### Work to be completed
Could you reproduce the Kafka client configuration proposal between "Discussion threadhere" and "get unwieldy fast).", inclusive, but swap "mailing list" for "dev list"?

Status

Current state: Under Discussion

Discussion threadhere

JIRA: Unable to render Jira issues macro, execution error.

PR (In-progress): https://github.com/apache/kafka/pull/9101

Please keep the discussion on the mailing list rather than commenting on the wiki (wiki discussions get unwieldy fast).

Motivation


Producer and consumer configurations are currently reconfigurable only by restarting the client. Allowing the user to dynamically reconfigure misbehaving clients would eliminate the time consuming process of restarting one or multiple clients. This KIP proposes the mechanisms for dynamic configuration of the following client configs:

Producer Configs

  • acks

Consumer Configs

  • session.timeout.ms

  • heartbeat.interval.ms

Background


Config entities

Client entity names are more dynamic than broker and topic entity names. For example, client quotas can be tied to a user principle that is associated with a session as well as a client-id which is a generic workload identifier. This is not as simple as a broker with a broker id, so dynamic client configs should also have similar expressibility and extensibility to that which was introduced in KIP-546 for client quotas. The ClientConfigs APIs will follow the design pattern of the ClientQuotas APIs with a few differences.

Config values

Quota values are limited to double-precision 64-bit IEEE 754 format in the APIs introduced in KIP-546. However, client config values are strings in a .properties file until the config values are parsed into their respective types based on the client's config definition. Dynamic client configs should also be strings so that dynamic support can be added for any type of config in the future. This also allows dynamic client configs to be parsed and validated in the same way as static client configs.

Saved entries
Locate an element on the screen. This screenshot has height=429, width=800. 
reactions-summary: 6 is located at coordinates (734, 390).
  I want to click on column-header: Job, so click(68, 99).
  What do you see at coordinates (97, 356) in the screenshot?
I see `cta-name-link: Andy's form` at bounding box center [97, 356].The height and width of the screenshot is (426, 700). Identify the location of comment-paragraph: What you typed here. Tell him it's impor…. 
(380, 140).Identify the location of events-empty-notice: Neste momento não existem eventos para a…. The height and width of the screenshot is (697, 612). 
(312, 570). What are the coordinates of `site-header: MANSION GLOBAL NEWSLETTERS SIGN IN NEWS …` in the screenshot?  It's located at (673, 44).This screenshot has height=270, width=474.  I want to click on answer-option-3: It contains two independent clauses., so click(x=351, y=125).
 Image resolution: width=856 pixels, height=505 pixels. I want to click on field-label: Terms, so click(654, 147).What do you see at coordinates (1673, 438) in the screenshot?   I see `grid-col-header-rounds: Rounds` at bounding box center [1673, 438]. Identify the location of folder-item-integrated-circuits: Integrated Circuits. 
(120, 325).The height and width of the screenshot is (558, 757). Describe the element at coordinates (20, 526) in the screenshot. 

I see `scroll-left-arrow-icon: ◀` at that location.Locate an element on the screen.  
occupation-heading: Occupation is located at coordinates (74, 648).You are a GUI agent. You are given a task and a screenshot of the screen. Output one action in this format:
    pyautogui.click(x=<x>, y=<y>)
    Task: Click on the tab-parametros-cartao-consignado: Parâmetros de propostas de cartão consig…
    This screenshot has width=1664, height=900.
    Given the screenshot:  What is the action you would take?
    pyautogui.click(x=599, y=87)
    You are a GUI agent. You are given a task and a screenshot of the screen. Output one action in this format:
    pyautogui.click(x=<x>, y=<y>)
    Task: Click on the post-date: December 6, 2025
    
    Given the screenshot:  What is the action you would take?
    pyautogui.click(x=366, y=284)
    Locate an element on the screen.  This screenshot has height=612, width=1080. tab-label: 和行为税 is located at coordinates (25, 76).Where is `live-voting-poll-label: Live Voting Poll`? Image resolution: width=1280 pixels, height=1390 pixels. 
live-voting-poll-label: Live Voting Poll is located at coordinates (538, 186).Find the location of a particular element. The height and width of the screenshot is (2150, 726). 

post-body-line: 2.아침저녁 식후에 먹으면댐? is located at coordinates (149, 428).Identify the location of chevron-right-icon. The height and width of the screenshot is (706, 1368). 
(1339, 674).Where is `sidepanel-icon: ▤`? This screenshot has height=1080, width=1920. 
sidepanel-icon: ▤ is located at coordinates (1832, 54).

### Output of the task
Discussion threadhere

JIRA: Unable to render Jira issues macro, execution error.

PR (In-progress): https://github.com/apache/kafka/pull/9101

Please keep the discussion on the dev list rather than commenting on the wiki (wiki discussions get unwieldy fast).